Category: Coding Mistakes
Proposal vote extensions' byte limit
Medium Severity
Medium Impact
Low Likelihood
Description
When adding vote extensions to the proposal, there are no checks ensuring that the added vote extensions do not push the proposal over the maximum proposal size allowed (the default is 10,000).

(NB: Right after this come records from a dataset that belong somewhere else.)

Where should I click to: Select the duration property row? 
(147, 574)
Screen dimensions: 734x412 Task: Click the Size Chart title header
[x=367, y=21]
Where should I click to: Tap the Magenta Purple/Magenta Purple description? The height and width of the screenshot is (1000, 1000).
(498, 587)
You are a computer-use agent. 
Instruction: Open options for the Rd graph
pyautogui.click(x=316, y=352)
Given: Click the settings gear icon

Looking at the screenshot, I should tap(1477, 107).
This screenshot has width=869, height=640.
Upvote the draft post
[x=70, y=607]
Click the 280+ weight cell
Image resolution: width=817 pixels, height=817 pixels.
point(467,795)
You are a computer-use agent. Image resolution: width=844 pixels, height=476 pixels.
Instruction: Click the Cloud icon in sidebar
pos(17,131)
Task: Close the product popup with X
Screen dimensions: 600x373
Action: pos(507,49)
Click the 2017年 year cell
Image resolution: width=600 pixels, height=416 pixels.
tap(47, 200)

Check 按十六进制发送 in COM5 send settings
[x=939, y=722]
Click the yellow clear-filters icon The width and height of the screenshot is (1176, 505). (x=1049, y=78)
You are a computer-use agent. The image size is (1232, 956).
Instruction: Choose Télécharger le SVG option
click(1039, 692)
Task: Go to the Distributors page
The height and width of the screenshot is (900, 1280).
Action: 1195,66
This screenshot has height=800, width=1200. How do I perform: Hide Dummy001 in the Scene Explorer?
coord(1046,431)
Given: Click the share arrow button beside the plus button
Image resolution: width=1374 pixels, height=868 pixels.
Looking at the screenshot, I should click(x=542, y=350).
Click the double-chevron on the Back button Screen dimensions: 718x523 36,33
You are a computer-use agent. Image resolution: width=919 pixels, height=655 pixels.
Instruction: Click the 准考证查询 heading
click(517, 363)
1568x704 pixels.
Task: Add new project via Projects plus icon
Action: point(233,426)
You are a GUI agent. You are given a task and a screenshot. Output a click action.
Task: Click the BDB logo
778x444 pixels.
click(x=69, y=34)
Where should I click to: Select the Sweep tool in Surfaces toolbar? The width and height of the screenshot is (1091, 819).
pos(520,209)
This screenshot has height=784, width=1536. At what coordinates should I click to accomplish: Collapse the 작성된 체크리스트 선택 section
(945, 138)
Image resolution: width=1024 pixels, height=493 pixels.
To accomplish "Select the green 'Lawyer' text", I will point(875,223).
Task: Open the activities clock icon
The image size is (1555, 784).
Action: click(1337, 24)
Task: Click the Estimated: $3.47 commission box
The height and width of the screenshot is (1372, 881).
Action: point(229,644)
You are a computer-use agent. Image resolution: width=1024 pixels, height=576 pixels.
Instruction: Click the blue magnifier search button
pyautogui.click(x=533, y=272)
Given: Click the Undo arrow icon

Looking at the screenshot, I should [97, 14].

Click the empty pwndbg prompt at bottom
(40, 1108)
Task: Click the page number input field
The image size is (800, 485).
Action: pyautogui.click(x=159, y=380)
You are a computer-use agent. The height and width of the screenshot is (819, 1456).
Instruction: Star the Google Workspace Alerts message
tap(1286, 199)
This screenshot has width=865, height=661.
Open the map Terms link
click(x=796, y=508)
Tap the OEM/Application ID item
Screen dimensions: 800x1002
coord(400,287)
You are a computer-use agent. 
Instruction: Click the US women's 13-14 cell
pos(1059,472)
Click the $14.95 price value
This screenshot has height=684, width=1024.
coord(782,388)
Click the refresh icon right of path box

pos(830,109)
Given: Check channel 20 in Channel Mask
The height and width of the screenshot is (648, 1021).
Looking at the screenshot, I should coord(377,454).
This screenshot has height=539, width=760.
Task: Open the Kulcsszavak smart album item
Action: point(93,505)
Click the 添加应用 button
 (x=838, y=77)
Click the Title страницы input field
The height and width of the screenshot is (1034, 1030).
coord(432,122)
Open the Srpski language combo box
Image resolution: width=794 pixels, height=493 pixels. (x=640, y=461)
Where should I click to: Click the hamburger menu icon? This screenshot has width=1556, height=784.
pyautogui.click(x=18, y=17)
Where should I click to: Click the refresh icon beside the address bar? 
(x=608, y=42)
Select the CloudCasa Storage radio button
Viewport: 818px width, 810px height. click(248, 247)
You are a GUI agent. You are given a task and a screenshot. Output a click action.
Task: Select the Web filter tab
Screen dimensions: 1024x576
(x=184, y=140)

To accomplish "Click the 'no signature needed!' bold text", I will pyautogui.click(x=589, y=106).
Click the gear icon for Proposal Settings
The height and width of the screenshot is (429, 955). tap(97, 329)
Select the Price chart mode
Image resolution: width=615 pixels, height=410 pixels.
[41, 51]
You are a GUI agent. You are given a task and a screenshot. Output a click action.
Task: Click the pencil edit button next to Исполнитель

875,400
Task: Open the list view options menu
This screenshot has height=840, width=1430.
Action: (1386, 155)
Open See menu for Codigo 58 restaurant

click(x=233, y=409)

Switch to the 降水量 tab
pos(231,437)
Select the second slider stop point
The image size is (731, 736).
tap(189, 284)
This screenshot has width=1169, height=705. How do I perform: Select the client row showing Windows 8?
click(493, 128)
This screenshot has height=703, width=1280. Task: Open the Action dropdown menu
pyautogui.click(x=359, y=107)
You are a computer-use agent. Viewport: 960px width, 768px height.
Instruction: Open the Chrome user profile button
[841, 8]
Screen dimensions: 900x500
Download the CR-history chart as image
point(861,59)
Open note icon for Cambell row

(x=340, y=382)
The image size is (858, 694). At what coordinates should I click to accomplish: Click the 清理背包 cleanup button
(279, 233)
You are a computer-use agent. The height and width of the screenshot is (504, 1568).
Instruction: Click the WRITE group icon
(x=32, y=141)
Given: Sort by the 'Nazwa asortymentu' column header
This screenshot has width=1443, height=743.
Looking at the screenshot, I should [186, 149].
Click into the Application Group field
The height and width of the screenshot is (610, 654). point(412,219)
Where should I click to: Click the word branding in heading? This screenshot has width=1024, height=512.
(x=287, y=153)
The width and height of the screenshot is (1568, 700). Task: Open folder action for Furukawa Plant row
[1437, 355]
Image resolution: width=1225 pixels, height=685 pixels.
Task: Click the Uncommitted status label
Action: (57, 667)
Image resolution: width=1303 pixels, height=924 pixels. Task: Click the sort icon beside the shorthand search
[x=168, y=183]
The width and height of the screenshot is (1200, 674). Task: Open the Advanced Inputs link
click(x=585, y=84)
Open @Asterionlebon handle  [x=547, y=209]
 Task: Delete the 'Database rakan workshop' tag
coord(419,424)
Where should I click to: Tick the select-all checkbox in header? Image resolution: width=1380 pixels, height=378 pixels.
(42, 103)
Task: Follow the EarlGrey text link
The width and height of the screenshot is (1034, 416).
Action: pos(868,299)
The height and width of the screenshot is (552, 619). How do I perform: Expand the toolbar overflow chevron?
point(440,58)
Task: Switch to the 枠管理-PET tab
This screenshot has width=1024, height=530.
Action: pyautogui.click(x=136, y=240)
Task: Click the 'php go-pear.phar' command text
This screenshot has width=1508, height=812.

func (h *ProposalHandler) PrepareProposal() sdk.PrepareProposalHandler {
return func(ctx sdk.Context, req *abci.RequestPrepareProposal) (*abci.ResponsePrepareProposal, error) {
// 3. inject a "fake" tx into the proposal s.t. validators can decode, verify the checkpoint
injectedCkpt := &ckpttypes.MsgInjectedCheckpoint{
Ckpt: ckpt,
ExtendedCommitInfo: &req.LocalLastCommit,
}
injectedVoteExtTx, err := h.buildInjectedTxBytes(injectedCkpt)
if err != nil {
return nil, fmt.Errorf("failed to encode vote extensions into a special tx: %w", err)
}
proposalTxs = slices.Insert(proposalTxs, defaultInjectedTxIndex, [][]byte{injectedVoteExtTx}...)
return &abci.ResponsePrepareProposal{
Txs: proposalTxs,
}, nil
}
}
Impact
A proposer might have their proposal rejected and be slashed.
Recommendations
Adjust the logic to account for the extra bytes of the vote extensions.
Remediation
This issue has been acknowledged by Babylon Labs, and a fix was implemented in commit aa827f87↗.
This was remediated by the above recommendation.